For the past year, ethnic Albanian guerrillas have based themselves in the zone, from which most Yugoslav forces were banned after being pushed out of Kosovo by NATO bombing.
Robertson said at the United Nations on Tuesday that NATO was considering allowing Yugoslavia - for a decade the bugbear of the Balkans until President Slobodan Milosevic was ousted by reformers last year - to send soldiers back into the zone.
By Wednesday night there was no news of agreement among the NATO ambassadors in Brussels. Diplomats said Washington was wary of hasty action, but other allies were pressing.
TALKS WITH BELGRADE
NATO has been engaged in talks with Serbian authorities for weeks on how to engineer a peaceful end to the separatists' armed occupation of ethnic Albanian villages and roads in the Presevo Valley region of southern Serbia - and in the meantime the unrest has spilled over into adjoining Macedonia.
Diplomatic sources say Washington does not want to let Yugoslav forces back into the "ground safety zone" all at once but is ready to cede them one piece to see how they behave. Other allies agreed it might be wise to retain this leverage.
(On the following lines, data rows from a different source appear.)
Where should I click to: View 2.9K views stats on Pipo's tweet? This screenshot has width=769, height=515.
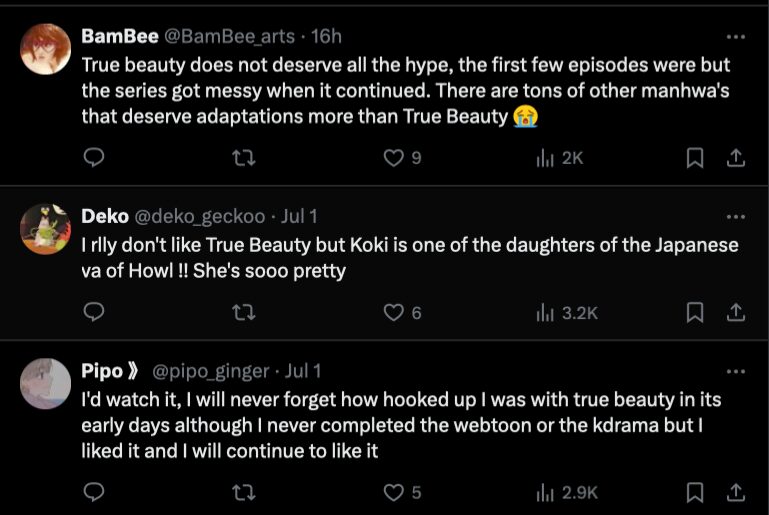567,492
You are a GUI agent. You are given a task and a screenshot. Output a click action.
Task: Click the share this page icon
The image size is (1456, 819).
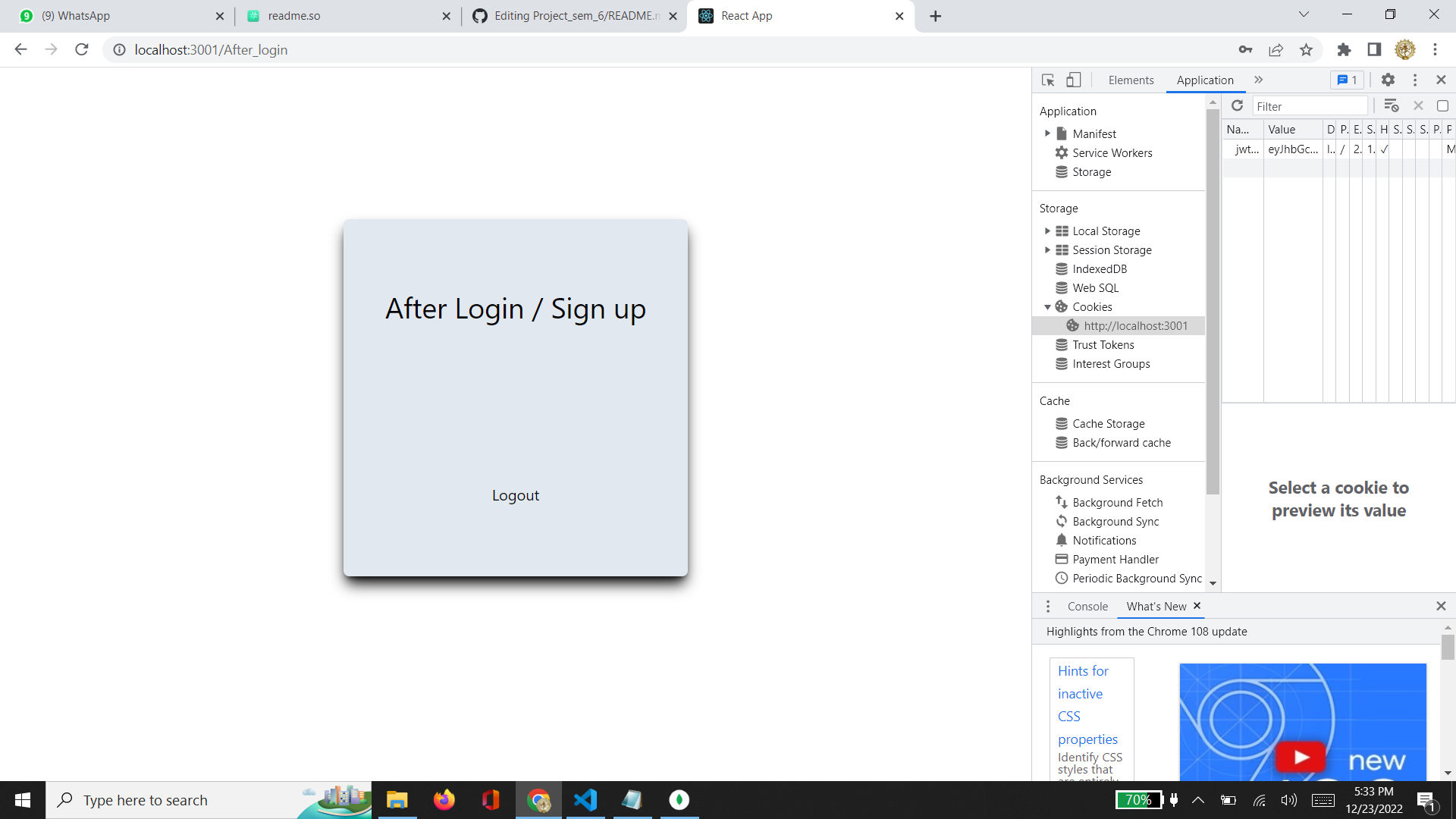1276,50
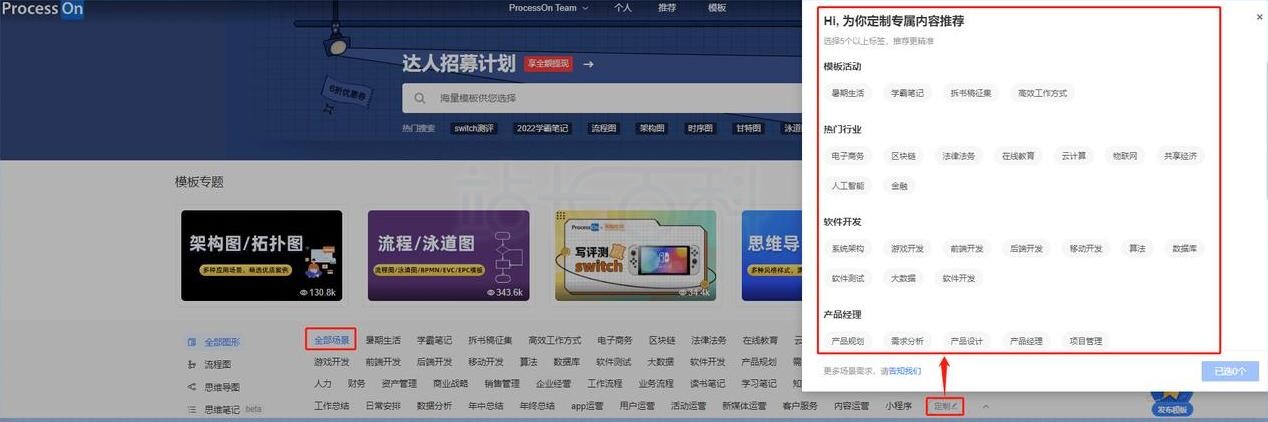Click the 思维导图 icon in the sidebar
The height and width of the screenshot is (422, 1268).
pos(192,387)
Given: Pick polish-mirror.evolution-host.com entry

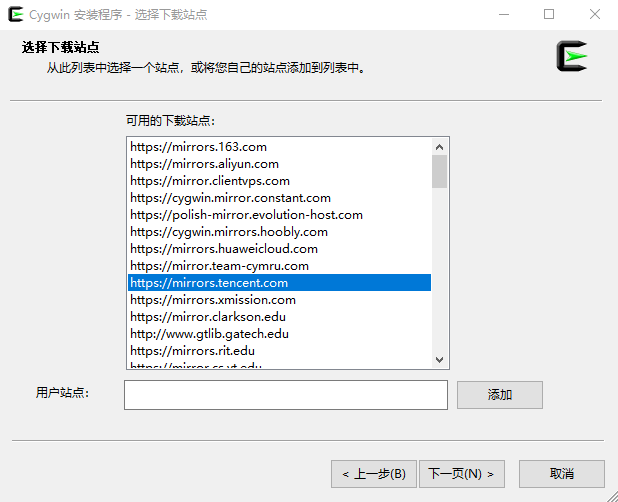Looking at the screenshot, I should coord(246,215).
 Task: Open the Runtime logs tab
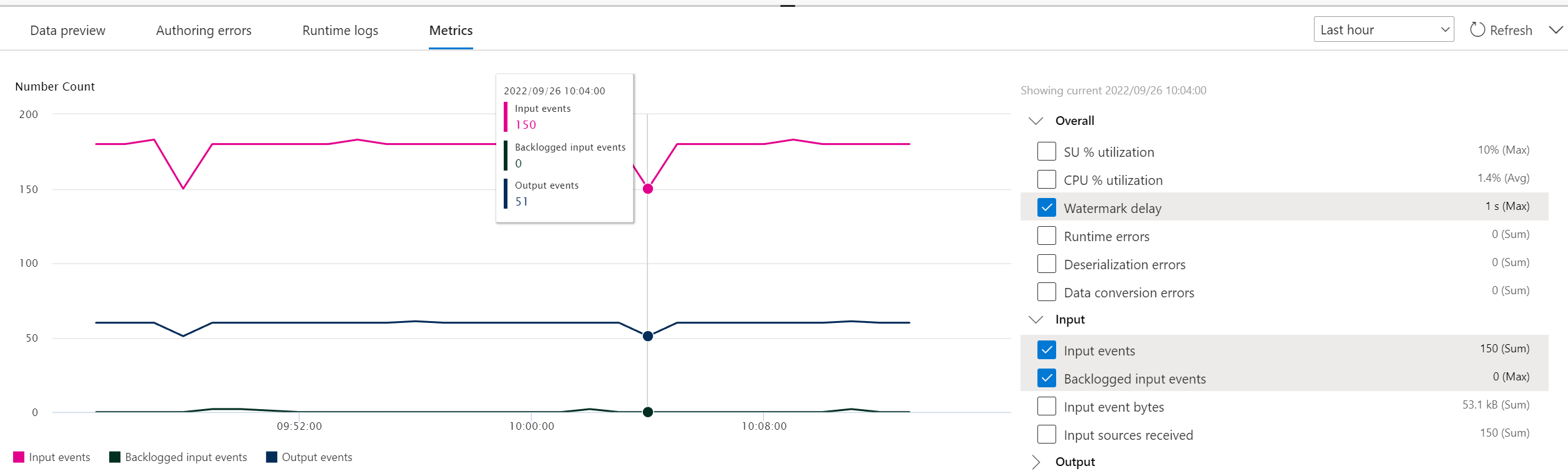tap(340, 31)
The zone was created to keep the Yugoslav Army at a safe distance as NATO peacekeepers deployed in Kosovo - in the name of ethnic Albanian rights - after the bombing campaign of 1999.
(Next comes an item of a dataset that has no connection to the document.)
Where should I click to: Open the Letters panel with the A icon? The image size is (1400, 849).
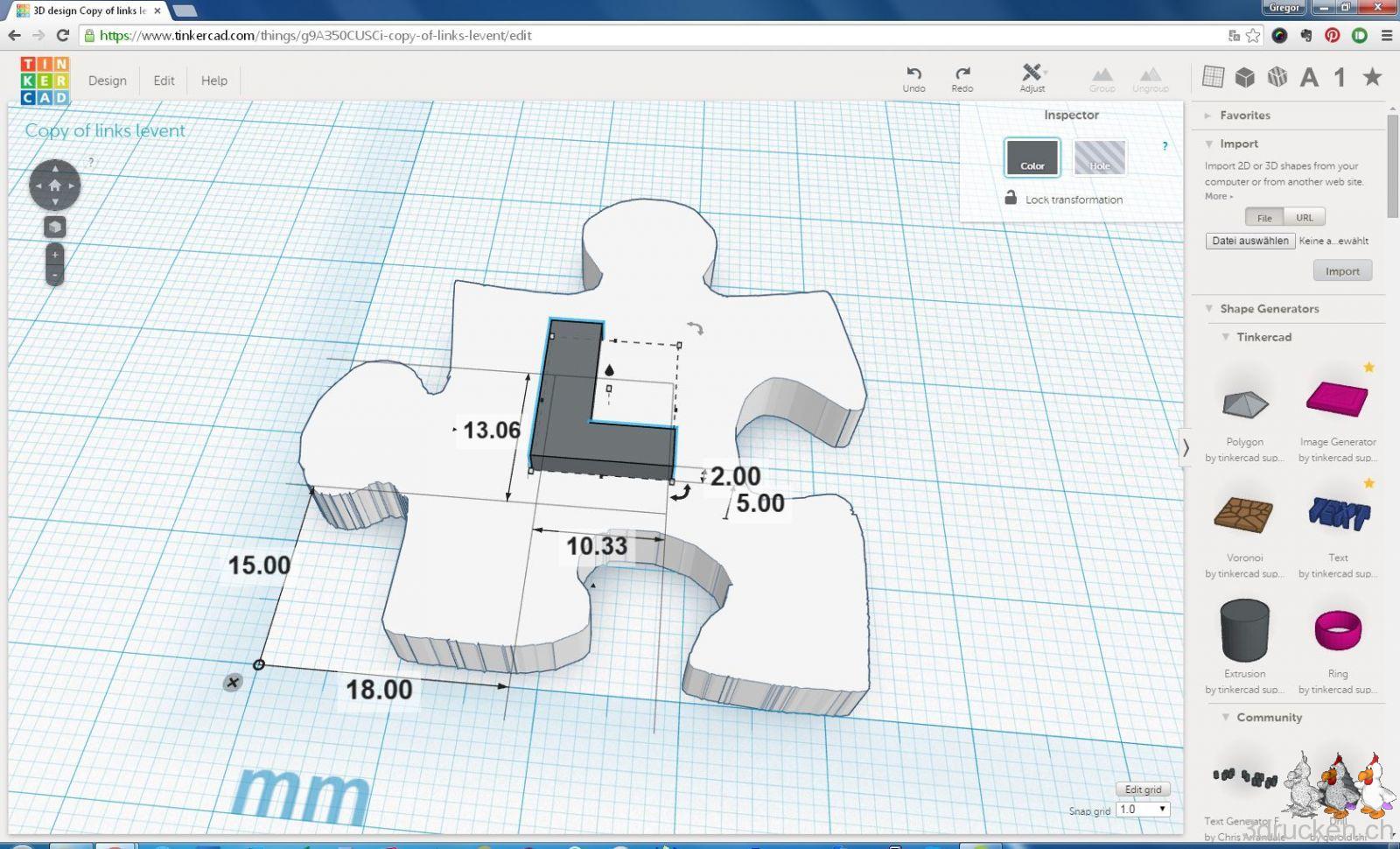[1309, 77]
Kole Berisha, vice president of the Democratic League of Kosovo party, said that to let Yugoslav soldiers into the zone would be a "provocation, making possible an open conflict that would include the entire region".
Yugoslav Prime Minister Zoran Zizic, in New York for talks with Secretary-General Kofi Annan and the Security Council on Kosovo, urged the province's ethnic Albanian community to start immediate talks with his reformist government.
Without a dialogue between Belgrade and Pristina, and a parallel dialogue between Belgrade and the U.N. Mission in Kosovo, he said there was "no basis for building a multi-ethnic, multi-cultural and multi-religious society in Kosovo".